Shopping around is also an option, and don’t forget online sources as well. Have a list of desired plants and compare prices. Always ask a supplier about discounts for bulk orders or multiples of the same plant. It may not get you anything, but you never know and it doesn’t hurt to ask. It lets your supplier know you are concerned about cost, which might even prompt the seller to suggest alternatives that will save dollars.

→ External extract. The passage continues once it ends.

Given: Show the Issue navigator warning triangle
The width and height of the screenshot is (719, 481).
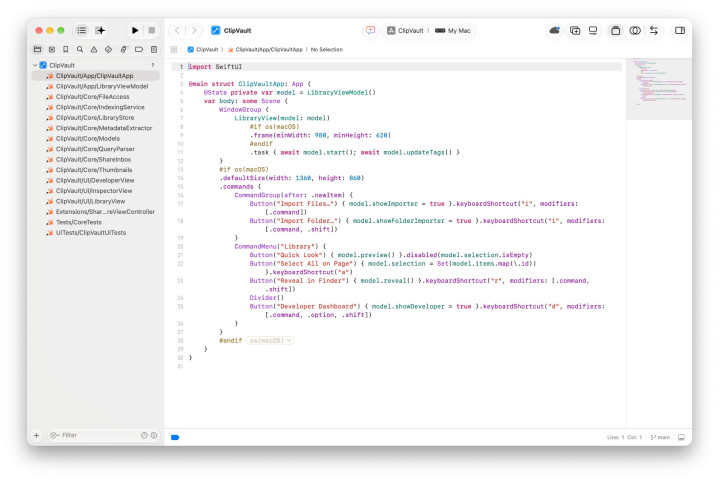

When buying is not an option, but you are still lusting after a particular plant in your neighbor’s yard — consider asking for a cutting or division or seeds. Oftentimes shrubs and perennials can be propagated from cuttings or divisions. Many trees can be started from seeds, though this takes a lot of time and patience. I offer these suggestions with one caveat, and that is that many of the new plant introductions are actually patented. That means reproducing them is illegal. Consider yourself warned.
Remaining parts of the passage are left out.